OpenLooKeng, Make Big Data Simplified

OpenLooKeng is an open source and efficient data virtualization analysis engine. In the process of using openLooKeng, a member of the community encountered a data query problem that was not synchronized. In response, the friend was very helpful and offered a solution to the community. We appreciate his support and hope this blog is helpful to others.

Welcome to openLooKeng official website openLookeng. IO

Community code repository gitee.com/openlookeng

The current sharing

The problem

OpenLooKeng’s queries are out of sync and need to be fixed.

After analysis, the query reads the Cache. In Active/Active Mode, when one node modifies Metastore, the other node is not notified, so the cache is not invalidated. The cache in AA mode is not synchronized.

The solution

Currently, openLooKeng has only Guava caching mode. In asynchronous mode, data is not synchronized. Solutions:

  1. With Redis, Redis is pretty good as a distributed cache. Supports many data types and cluster mode. But this approach introduces new technologies that can make deployment difficult. Minimize deployment and try not to introduce third-party dependent services.
  2. Considering that the service already has Hazelcast, you can consider using Hazelcast as a cache. Hazelcast is now used as a distributed Cache, while retaining the old Guava Cache.

Users can choose between two sets of caches, one local and one distributed. The architectural pattern is as follows:

Read/write policy modes are as follows:

Cache Aside Pattern, Delete the existing Cache when writing the database. Cache Aside Pattern can effectively avoid concurrency problems.

When a write operation occurs, suppose that flushing the Cache as a common way of handling the Cache, there are two choices: (1) write the database first, then flush the Cache (2) write the Cache first, then write the database

Let’s assume that there are two concurrent operations, one is an update operation and the other is a query operation. After the update operation deletes the cache, the query operation does not hit the cache. The old data is read out first and then put into the cache. As a result, the data in the cache is still old, causing the data in the cache to be dirty and remain so. So this design is wrong and not recommended.

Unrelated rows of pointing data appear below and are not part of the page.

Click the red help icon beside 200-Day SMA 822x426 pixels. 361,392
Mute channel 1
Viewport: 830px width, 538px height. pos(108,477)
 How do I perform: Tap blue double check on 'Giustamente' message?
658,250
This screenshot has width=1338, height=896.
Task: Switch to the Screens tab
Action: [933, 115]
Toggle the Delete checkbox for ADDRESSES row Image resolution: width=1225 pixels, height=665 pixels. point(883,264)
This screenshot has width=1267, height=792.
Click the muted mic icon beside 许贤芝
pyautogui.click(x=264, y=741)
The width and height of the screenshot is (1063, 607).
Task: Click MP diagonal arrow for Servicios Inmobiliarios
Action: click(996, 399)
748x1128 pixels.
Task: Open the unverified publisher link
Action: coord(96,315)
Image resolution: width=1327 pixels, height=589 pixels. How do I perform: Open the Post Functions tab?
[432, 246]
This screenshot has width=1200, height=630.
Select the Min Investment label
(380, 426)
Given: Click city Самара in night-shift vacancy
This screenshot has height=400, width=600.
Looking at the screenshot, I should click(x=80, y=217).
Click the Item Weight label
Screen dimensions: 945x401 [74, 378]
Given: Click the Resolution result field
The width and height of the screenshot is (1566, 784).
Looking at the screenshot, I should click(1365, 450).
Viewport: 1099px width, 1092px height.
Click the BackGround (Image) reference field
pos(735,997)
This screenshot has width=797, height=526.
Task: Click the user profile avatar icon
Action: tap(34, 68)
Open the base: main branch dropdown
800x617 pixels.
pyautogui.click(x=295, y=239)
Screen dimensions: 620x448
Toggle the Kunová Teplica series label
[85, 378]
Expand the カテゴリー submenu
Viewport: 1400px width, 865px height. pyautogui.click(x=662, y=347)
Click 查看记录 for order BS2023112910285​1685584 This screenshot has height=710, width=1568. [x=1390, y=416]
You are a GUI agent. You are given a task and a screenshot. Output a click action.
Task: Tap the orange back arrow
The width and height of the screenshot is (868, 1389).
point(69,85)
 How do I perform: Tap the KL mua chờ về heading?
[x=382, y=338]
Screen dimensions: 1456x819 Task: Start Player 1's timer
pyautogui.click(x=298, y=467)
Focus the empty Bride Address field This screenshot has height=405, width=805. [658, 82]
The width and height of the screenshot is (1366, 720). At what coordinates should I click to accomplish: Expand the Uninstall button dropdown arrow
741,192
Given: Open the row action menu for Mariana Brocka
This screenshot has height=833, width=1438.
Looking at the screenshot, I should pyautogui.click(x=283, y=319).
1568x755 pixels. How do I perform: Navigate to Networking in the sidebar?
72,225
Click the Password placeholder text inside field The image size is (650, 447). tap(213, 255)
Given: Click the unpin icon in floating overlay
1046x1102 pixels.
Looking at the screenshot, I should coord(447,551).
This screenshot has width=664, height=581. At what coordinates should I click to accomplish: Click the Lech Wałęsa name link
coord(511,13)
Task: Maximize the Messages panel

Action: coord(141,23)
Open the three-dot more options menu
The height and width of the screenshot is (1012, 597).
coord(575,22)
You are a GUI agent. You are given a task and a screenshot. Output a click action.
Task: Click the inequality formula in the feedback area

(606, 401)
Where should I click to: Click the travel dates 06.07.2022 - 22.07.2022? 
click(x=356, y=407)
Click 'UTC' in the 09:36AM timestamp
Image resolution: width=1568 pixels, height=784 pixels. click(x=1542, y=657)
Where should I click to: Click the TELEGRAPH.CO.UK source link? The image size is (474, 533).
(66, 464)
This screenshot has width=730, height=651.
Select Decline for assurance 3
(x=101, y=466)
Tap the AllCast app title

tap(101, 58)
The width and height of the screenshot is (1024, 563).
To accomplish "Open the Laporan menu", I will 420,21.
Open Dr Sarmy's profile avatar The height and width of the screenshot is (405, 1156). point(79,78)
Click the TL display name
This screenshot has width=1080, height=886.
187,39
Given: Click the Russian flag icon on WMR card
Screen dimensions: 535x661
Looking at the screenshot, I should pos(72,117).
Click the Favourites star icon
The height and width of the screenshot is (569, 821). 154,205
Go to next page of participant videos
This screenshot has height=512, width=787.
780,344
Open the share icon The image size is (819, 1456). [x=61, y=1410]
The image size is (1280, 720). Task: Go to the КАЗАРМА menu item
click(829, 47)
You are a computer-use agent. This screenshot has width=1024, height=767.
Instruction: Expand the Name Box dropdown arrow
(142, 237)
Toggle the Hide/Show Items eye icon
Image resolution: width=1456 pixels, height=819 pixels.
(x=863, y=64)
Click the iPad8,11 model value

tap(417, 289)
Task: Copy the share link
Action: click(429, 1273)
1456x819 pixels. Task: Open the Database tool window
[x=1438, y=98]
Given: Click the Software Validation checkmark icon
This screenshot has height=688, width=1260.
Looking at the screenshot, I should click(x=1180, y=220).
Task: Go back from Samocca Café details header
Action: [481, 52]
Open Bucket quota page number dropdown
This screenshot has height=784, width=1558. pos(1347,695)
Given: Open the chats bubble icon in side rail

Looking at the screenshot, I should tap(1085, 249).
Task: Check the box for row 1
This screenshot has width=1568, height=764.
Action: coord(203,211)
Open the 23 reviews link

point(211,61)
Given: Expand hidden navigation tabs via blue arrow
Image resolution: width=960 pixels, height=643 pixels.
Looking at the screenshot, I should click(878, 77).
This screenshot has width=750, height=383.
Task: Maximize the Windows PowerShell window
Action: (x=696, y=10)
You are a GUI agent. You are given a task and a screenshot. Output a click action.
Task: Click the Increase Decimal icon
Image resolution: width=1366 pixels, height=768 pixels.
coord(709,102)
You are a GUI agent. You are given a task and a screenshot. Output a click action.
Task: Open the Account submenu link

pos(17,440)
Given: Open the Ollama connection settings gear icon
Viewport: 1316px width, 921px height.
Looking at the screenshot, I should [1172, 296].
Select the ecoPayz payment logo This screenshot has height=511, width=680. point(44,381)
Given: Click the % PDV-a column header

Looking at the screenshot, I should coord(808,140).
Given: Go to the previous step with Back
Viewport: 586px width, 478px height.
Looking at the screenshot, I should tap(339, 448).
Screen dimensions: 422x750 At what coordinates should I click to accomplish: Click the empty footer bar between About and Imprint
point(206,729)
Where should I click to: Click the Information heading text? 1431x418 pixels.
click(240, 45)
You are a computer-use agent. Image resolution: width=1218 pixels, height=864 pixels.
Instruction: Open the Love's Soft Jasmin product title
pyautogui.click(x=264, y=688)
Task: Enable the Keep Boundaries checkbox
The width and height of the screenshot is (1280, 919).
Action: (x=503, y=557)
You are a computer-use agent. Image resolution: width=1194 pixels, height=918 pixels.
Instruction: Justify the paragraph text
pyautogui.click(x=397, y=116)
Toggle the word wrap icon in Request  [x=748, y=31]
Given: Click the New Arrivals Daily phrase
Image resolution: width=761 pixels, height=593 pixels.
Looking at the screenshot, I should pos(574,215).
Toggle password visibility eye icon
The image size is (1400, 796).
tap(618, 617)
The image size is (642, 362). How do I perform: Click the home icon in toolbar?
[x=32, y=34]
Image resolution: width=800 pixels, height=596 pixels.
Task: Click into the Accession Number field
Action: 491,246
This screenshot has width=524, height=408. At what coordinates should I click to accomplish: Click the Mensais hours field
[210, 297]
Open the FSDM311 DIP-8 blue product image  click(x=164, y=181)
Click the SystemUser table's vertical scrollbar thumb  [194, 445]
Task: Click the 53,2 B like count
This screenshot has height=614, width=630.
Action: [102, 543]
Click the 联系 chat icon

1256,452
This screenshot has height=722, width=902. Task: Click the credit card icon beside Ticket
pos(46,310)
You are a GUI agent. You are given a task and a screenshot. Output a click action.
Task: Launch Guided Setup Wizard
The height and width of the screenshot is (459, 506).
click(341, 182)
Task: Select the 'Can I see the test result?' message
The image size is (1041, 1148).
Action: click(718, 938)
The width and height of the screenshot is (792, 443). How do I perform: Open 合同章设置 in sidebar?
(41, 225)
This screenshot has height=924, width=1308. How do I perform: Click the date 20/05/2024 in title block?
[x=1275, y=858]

First of all, there is no operation to delete the Cache data, but first update the database data, the Cache is still valid, so the concurrent query operation is not updated data, but the update operation immediately invalidate the Cache. Subsequent queries pull the data out of the database.

Hazelcast learning

Hazelcast as a distributed mechanism, Hazelcast’s Imap can be used as a distributed cache. The important thing to note here is that since Hetumetastore stores six caches, you need to instantiate each cache. You can’t use one set.

IMap<Integer, List<String>> clusterMap1 = instance.getMap("MyMap1");
IMap<Integer, List<String>> clusterMap2 = instance.getMap("MyMap2"); .Copy the code

Learn about Hazlcast, please see another article: Hazelcast is really an interesting thing www.chkui.com/article/haz…

If this web address doesn’t work. Reference the my.oschina.net/chkui/blog/…

The github address involved: github.com/dragonetail…

This version is older and needs to be updated to the Hazelcast version. You can run it locally to see how Hazelcast works. In between, we also learned the use of Inject, an interesting injection method that is relatively fast when an interface has multiple implementation classes. I’ll talk more about the injection method later.

The development process is relatively simple, just add a set of caching mode. The cache model is consistent with Guava’s interface, as is the code, which is quite redundant if redis cache is needed later.

Inject learning

How to specify dynamically when an interface has multiple implementation classes. There are three approaches to this problem. (1) @service injection. Specify the name of the bean, like this:

@Service("s1")
public class TestServiceImpl1 implements ITestService {
    @Override
    public void test(a) {
        System.out.println(Interface 1 implementation class...); }}Copy the code
@Service("s2")
public class TestServiceImpl2 implements ITestService {
    @Override
    public void test(a) {
        System.out.println(Interface 2 implementation class...); }}Copy the code

(2) Strategy design pattern, define a Map set, and then put all the implementation classes into this set, and then perform different operations according to the current membership type. Reference code specific reference: blog.csdn.net/qq_42087460…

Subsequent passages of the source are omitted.